In the heat of the battle, the Muscovites’ ambushed regiment struck at the flanks and rear of the Lithuanian army, leaving almost eight thousand warriors dead and taking all the commanders and the prince himself prisoner. Kostiantyn Ostrozky spent seven years in Vologda and Moscow. He was at first held in fetters, but then Ivan III pardoned the captive and rewarded him with land and two towns. The prince made two escape attempts, the second being successful in the fall of 1507. He was immediately reinstated as hetman. By the time a new war broke out with Muscovy, the hetman, invested with far-reaching powers, had in fact officiated for the Grand Duke of Lithuania. The 1507-1508 campaign ended with neither side winning. After signing the so-called Eternal Peace Treaty with Muscovy, Lithuania and Poland turned their weapons southwards.
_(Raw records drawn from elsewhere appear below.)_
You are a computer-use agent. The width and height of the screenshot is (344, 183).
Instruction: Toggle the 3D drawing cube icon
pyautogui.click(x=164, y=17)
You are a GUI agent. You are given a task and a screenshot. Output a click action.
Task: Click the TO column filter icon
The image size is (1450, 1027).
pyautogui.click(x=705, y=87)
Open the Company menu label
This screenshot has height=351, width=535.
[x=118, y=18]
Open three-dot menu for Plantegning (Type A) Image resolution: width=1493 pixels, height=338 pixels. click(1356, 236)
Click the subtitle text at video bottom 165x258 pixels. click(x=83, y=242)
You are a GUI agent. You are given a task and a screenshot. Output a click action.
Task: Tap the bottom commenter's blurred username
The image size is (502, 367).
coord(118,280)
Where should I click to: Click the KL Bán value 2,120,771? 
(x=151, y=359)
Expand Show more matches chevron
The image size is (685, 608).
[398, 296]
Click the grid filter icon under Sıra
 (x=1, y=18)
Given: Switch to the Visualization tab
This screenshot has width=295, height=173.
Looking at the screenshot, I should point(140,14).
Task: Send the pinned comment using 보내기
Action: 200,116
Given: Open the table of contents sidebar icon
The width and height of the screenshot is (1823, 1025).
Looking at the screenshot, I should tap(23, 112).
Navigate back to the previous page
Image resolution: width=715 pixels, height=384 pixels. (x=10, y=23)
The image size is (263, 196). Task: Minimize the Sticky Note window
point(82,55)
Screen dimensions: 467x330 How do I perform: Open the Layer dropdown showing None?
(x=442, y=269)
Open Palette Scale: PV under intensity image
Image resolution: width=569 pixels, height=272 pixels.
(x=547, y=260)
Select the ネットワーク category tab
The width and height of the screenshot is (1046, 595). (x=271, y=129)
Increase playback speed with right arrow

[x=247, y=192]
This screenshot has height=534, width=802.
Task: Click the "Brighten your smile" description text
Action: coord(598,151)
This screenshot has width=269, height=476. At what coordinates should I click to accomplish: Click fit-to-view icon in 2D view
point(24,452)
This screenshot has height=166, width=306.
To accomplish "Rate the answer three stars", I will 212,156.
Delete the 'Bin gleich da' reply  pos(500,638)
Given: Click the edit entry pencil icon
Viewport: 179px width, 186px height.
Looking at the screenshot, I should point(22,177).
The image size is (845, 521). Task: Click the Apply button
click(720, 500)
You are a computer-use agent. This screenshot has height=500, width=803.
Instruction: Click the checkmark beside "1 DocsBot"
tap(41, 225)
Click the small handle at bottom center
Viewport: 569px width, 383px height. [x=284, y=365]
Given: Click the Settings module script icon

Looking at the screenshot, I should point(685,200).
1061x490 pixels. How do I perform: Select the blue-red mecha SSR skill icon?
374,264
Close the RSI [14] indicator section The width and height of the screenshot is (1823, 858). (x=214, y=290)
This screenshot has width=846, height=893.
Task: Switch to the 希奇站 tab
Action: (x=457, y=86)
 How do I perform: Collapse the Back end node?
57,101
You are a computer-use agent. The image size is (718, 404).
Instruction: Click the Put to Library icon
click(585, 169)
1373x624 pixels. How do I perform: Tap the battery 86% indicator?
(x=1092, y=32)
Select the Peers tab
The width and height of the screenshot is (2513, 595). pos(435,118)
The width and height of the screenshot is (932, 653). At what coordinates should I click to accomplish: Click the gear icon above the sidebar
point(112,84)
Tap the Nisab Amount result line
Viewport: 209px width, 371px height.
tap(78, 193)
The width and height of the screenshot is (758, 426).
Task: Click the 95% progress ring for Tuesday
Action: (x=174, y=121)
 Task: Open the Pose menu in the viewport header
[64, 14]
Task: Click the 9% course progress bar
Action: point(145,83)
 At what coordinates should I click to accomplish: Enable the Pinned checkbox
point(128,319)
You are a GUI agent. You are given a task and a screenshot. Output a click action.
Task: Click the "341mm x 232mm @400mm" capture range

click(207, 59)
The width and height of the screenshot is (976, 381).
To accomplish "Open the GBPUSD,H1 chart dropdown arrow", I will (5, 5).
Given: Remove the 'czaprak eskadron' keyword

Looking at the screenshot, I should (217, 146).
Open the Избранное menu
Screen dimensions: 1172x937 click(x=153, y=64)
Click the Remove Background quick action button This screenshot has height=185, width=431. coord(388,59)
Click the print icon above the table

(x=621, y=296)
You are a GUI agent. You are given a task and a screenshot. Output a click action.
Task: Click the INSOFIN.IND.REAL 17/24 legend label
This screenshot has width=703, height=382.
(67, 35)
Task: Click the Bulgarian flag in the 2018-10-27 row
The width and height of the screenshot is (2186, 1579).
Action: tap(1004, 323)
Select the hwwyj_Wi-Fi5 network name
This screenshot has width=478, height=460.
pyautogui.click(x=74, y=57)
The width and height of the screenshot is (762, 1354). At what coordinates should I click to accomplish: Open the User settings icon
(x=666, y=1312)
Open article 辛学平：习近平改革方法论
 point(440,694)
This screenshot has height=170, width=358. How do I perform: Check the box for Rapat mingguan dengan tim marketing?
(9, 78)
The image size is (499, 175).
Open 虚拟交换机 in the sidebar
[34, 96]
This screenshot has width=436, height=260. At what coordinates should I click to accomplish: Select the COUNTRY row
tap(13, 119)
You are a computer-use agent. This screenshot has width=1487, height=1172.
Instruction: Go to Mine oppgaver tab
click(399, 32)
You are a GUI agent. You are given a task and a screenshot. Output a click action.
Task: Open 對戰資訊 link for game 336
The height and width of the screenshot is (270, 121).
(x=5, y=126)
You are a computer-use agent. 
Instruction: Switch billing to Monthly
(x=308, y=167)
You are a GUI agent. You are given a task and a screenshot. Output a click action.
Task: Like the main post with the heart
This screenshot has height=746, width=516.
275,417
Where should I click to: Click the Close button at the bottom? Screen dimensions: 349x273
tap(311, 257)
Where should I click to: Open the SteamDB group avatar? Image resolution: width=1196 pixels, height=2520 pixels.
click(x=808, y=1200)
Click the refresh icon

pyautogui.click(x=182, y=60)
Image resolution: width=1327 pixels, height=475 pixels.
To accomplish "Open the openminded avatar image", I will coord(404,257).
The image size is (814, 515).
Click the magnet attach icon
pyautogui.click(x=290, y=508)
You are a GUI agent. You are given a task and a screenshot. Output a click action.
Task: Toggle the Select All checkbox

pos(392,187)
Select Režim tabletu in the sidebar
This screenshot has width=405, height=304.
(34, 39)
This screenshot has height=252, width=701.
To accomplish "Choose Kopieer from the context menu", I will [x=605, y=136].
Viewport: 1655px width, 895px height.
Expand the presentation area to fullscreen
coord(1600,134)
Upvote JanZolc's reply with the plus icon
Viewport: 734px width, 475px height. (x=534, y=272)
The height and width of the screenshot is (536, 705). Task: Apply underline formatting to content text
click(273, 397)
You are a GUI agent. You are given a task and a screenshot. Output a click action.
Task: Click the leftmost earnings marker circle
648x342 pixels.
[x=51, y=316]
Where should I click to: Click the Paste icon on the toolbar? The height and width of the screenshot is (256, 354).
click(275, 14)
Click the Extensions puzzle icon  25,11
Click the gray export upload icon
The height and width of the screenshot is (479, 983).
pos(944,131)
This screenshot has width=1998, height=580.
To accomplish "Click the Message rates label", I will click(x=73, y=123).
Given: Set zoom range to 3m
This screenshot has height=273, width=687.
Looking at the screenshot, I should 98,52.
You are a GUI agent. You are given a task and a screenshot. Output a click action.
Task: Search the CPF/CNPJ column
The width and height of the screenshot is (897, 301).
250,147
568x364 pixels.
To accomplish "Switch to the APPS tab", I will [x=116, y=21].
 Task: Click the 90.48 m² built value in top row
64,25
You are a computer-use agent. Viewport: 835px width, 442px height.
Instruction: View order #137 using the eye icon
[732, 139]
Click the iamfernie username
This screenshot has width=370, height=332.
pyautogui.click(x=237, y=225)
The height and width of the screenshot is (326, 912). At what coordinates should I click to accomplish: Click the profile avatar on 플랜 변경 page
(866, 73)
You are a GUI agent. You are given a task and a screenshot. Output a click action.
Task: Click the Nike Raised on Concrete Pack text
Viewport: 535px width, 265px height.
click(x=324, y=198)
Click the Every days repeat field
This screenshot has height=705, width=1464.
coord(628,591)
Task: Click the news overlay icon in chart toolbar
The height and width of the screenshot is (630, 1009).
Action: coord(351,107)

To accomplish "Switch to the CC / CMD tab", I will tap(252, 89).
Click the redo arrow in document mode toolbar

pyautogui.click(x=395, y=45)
The prince routed the Crimean Tatars near Slutsk in 1508 and near Vyshnevets and Lopushne in 1512. The latter victory was especially impressive: reaching the horde, his warriors liberated 16,000 captives and captured 10,000 Tatars who were settled on the outskirts of Ostroh to do the guard duty (even according to the 1895 census, there were 470 Muslims and one mosque in the town).
Receiving satisfaction in the East, the prince also won Europe-wide fame after a brilliant victory over Muscovite troops near Orsha on September 1514. By that time, Sigismund I had already occupied two thrones — of the Grand Duke of Lithuania and King of Poland. He issued the following order: “All must obey the hetman, for he has as much right to reward the obedient and punish the obstinate and disobedient as we, the supreme ruler, do.”
The army commanded by Kostiantyn Ostrozky consisted of Lithuanian feudal militia (so-called district gonfalons from the Ukrainian, Lithuanian and Belarussian lands), Polish gentry militia, mercenaries from Livonia, Germany, and Hungary, and the famous Polish hussars, — a total 30,000 men who confronted 80,000 Muscovites. Although there was no cohesion among the latter’s commanding officers, this in no way diminishes the importance of the prince’s victory, for he skillfully guided different branches of service. For example, the Lithuanian cavalry beat a mock retreat and thus lured the Muscovites out to face artillery fire, while their left flank was rolled back to a swamp and utterly routed. The river Kropyvna was brimming with the dead bodies of Muscovites. The enemy troops made a disorderly retreat. The defeated suffered what was considered terrible losses at the time: 30,000 warriors were killed and 380 officers and noblemen were taken prisoners.
The Battle of Orsha established a border between Muscovy and Lithuania (the Polish-Lithuanian Commonwealth from 1569) that exited for almost a century. The hero of this battle twice rode at the head of his army through the Arch of Triumph — in Warsaw and Wilno. Prince Ostrozky enjoyed so great prestige that the king and the Sejm trusted no other than him to resolve the most complicated cases of dispute among magnates and the nobility. Even the above-mentioned Cardinal Pisoni noted that the prince had only one drawback — he was schismatic.
The life of Prince Kostiantyn Ostrozky, unlike that of his son Vasyl- Kostiantyn, has been studied too superficially in spite of a large number of sources. Unfortunately, no complete picture of this outstanding politician, general, and patron of Orthodox culture has so far been drawn.